Periskop.id - Direktur Eksekutif Institute for Development of Economics and Finance (Indef) Esther Sri Astuti menilai program B50 membuat prospek industri kelapa sawit Indonesia semakin cerah. Ia menyebut sawit memiliki potensi besar untuk dihilirisasi menjadi berbagai produk bernilai tambah tinggi.

Menurutnya, kelapa sawit tidak hanya berperan sebagai bahan baku energi, tetapi juga berpotensi dikembangkan ke sektor farmasi, pangan, dan berbagai industri lainnya. Potensi tersebut dinilai dapat memperluas kontribusi sawit terhadap perekonomian nasional.

“Menurut saya prospek sawit sangat cerah apalagi produk turunan sawit lebih dari 200 jenis. Tidak hanya bisa diolah menjadi energi tapi juga farmasi, makanan, dan lain-lain,” ujar Esther saat dihubungi di Jakarta, Jumat.

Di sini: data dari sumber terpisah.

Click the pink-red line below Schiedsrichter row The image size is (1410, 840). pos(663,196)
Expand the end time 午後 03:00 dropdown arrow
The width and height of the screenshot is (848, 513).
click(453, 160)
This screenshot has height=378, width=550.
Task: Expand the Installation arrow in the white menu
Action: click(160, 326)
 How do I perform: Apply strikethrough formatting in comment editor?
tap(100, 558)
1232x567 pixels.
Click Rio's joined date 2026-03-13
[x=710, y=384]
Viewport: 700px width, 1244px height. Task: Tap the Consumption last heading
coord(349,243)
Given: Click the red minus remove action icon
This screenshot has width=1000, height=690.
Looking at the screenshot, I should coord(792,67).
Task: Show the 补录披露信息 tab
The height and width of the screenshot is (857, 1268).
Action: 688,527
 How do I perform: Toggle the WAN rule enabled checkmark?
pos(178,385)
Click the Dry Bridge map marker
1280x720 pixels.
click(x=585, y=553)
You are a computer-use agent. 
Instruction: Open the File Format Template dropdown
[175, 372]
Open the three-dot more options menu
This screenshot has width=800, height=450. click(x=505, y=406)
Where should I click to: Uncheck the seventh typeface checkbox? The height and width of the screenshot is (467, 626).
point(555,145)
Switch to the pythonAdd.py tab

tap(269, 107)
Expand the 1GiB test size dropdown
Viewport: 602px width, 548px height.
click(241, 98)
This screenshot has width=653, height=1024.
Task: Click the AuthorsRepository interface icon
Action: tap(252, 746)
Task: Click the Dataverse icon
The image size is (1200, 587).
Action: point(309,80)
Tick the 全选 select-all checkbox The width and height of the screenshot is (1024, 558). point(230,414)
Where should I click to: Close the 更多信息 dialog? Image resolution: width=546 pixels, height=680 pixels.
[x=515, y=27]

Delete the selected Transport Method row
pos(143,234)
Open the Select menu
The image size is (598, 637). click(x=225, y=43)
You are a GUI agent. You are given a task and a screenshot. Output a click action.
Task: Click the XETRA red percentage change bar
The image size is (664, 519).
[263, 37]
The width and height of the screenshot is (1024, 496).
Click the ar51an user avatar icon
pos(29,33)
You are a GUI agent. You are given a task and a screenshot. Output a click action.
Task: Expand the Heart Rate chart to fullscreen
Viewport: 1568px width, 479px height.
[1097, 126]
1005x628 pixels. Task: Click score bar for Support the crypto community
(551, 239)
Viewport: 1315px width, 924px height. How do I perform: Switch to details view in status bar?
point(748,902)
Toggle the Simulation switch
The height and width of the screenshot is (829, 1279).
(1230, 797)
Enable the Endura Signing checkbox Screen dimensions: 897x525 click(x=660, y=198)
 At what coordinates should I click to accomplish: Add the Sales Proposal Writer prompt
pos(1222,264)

Esther menilai Indonesia memiliki kesempatan besar untuk mempercepat hilirisasi sawit melalui pengembangan beragam produk turunan. Namun, ia menekankan upaya tersebut harus diikuti dengan pembangunan ekosistem industri yang kuat.

Menurutnya, penguatan ekosistem industri menjadi faktor utama agar produk turunan sawit Indonesia memiliki daya saing lebih tinggi di pasar internasional. Langkah itu juga dinilai penting untuk menciptakan nilai tambah di dalam negeri.

Esther menjelaskan, strategi ekspor ke depan tidak bisa hanya bergantung pada penjualan minyak sawit mentah atau crude palm oil (CPO). Menurutnya, Indonesia perlu meningkatkan produksi barang olahan dengan nilai ekonomi yang lebih tinggi.

Ia mencontohkan produk turunan seperti sabun, deterjen, biodiesel, hingga pelumas memiliki peluang besar untuk dikembangkan. Produk-produk tersebut dinilai mampu memperluas pasar sekaligus meningkatkan pendapatan industri sawit nasional.

Selain mendorong hilirisasi, Esther mengingatkan pelaku industri agar memperhatikan standar mutu dalam proses produksi. Menurutnya, kualitas produk menjadi salah satu kunci untuk menembus pasar global.

Ia menjelaskan, produk turunan sawit yang masuk ke sektor pangan dan kosmetik harus memenuhi ketentuan keamanan serta prinsip keberlanjutan yang berlaku di negara tujuan ekspor. Kepatuhan terhadap regulasi perdagangan internasional juga disebut menjadi syarat penting untuk memperkuat posisi Indonesia di pasar global.

“Indonesia punya peluang besar untuk terus menghilirisasikan sawit menjadi berbagai produk turunan sawit. Tapi paling penting adalah membangun ekosistemnya,” tutup Esther.